Google’s AR/VR Team Just Keeps Growing

    Categories: FeatureGoogleGoogle VRNews

Google first started its venture into virtual reality with Google Cardboard back in 2014. Since then we’ve seen the company’s ambitions in VR and AR continue to grow with the introduction and launch of the Daydream headsets in 2016, and new standalone Daydream headsets coming later this year. A look at the company’s job listings so far this year reveals Google’s expanding commitment and investment in VR and AR.

Google is continuing to grow its AR and VR teams and shows no signs of stopping any time soon. Road to VR has assembled data showing that so far in 2017 the company has listed an average of six new job postings per month—either explicitly for the AR/VR team, or in tangential roles—totalling 49 new listings in the first eight months of the year.

March has seen the highest number of listings so far this year (10), with February trailing closely behind (9). Those two peak months were not long before the company announced in May the next major initiative of its Daydream VR program: standalone Daydream headsets soon to come from HTC and Lenovo. New job listings have peaked again this month, with nine new job listings and a little more than a week left in the month.

It isn’t just the job numbers that tell an interesting story, but also the contents of the listings. Of particular interest, In March, Google listed five new jobs seeking ‘Daydream AR/VR Business Program Managers’ based in major tech hubs of Southeastern Asia, hinting that the company plans to make big moves in the region where VR is seeing some of its most broad adoption.

Google is creating an infrastructure to coordinate AR and VR business operations in Beijing, Shanghai, Taipei, Hong Kong, and Singapore

If Google’s hiring trend seen so far in 2017 continues, the company should add about 73 new AR/VR job listings over the course of the year. As the company fills those roles, it represents millions in additional investment into AR and VR activities in salaries alone, not counting other costs relating to product development and deployment, or existing members of the AR/VR team, which we expect is at least as big as the number of new job listings to far this year.

Though Google has already announced their work on standalone Daydream headsets, their continued hiring suggests they have big plans yet in store for AR and VR, and are preparing for increasing momentum in the sector.

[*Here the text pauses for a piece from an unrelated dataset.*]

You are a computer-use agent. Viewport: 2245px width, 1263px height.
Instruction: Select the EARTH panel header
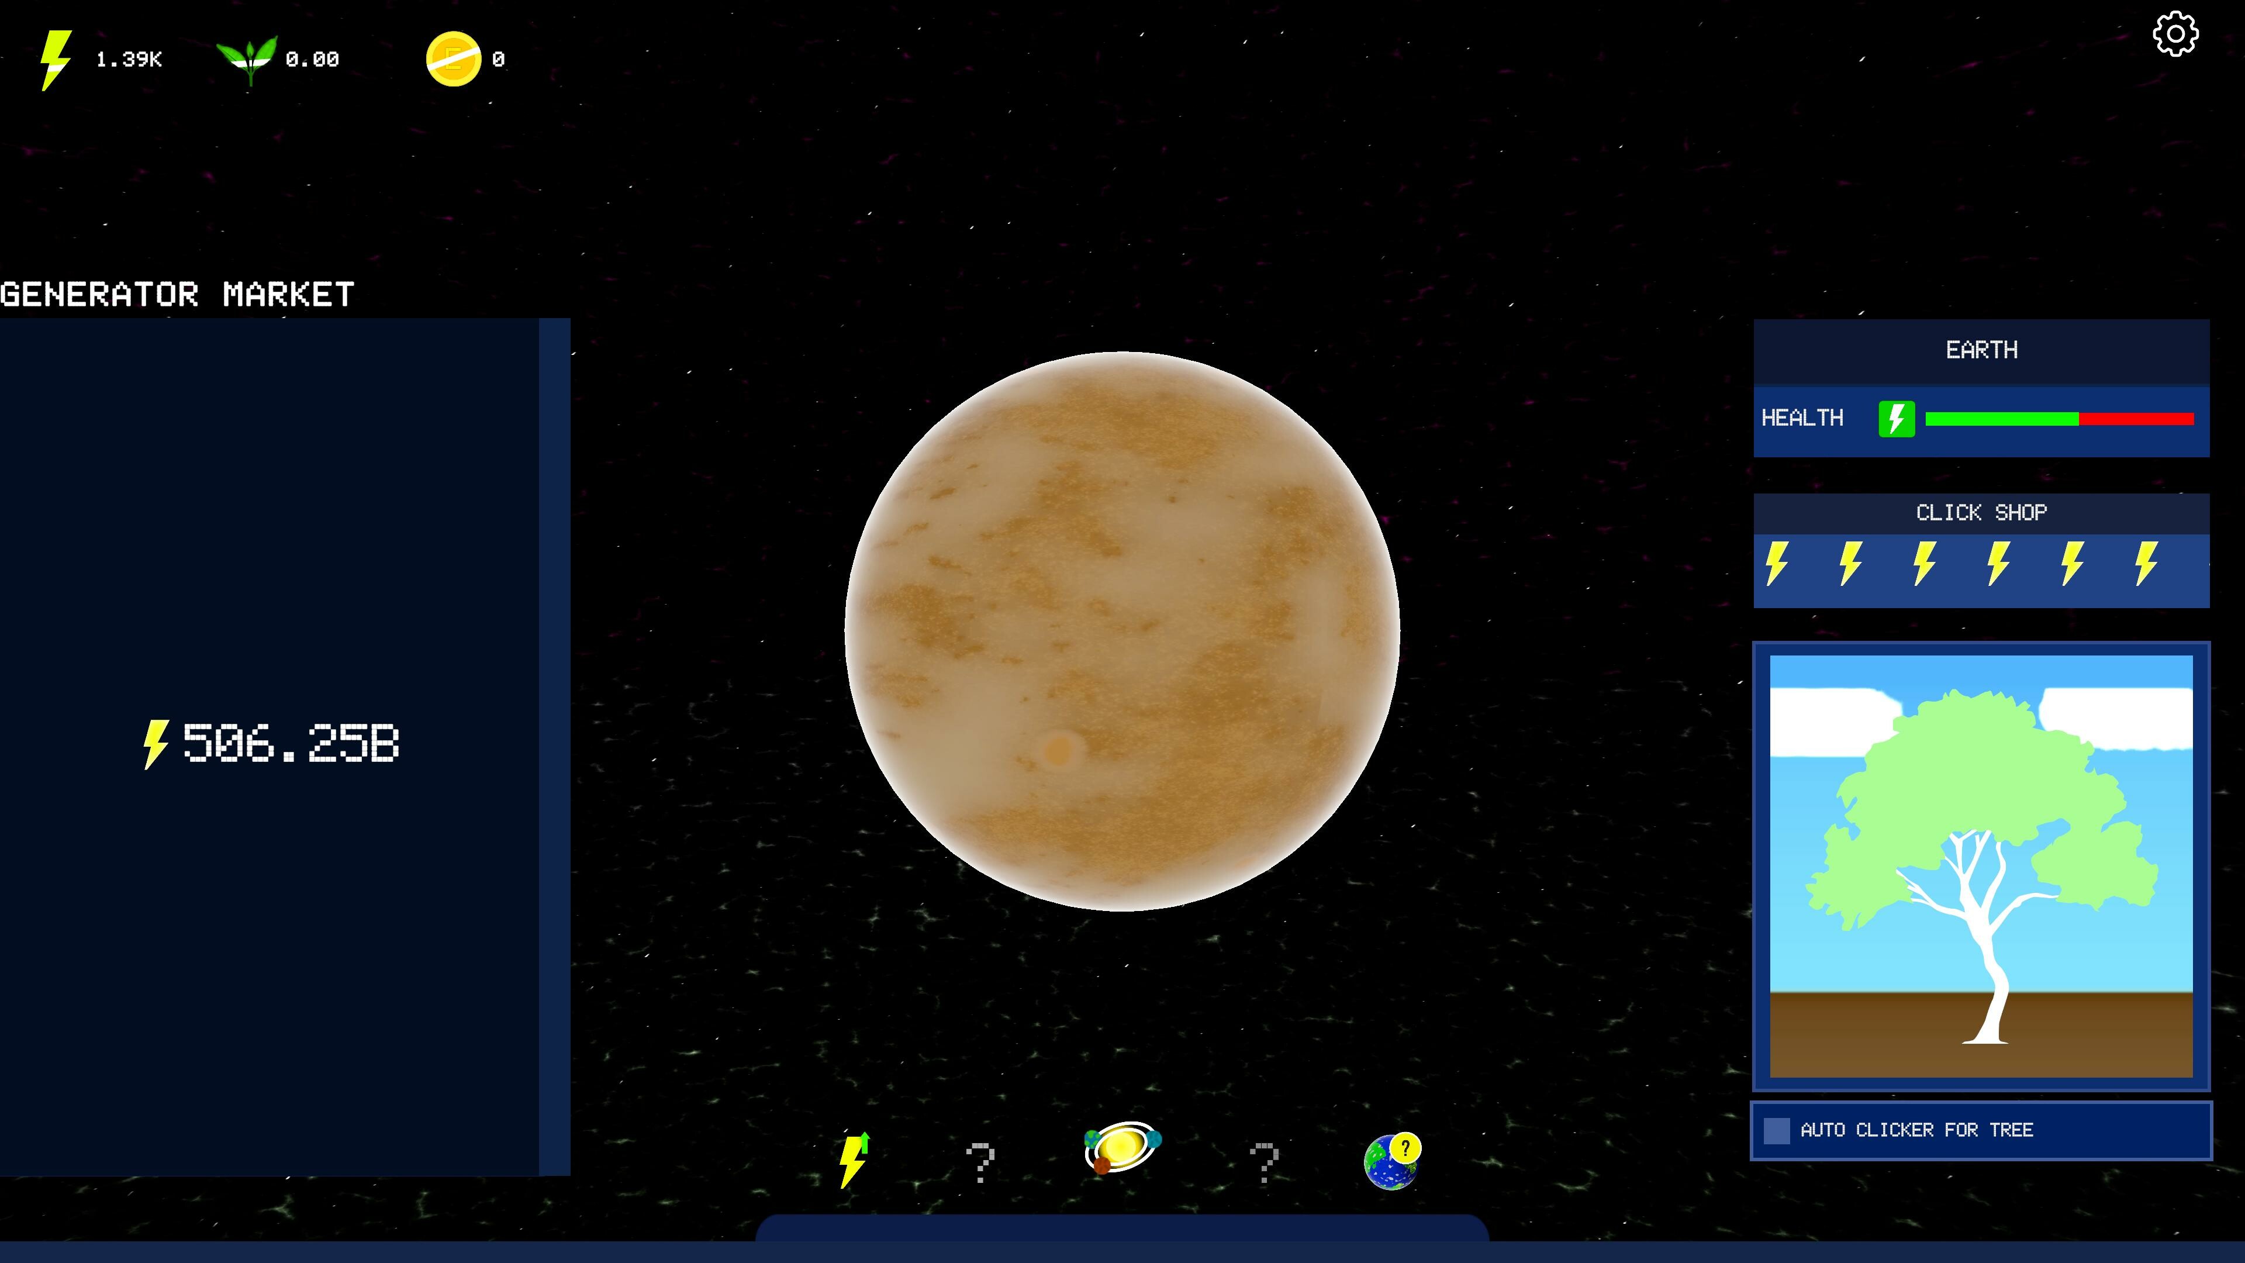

The job listings alone are likely unrepresentative of the total growth of Google’s AR/VR team as they fail to account for both internal recruitment and acquihires. For instance, Google tapped their existing VP of Product Management, Clay Bavor to head the VR team in the first place, and the company has acquired Skillman & Hackett, Thrive Audio, and Owlchemy Labs, specifically for AR/VR talent and tech.

When we asked recently how big the company’s AR/VR team is, Bavor artfully dodged, “big enough to do some really interesting things.”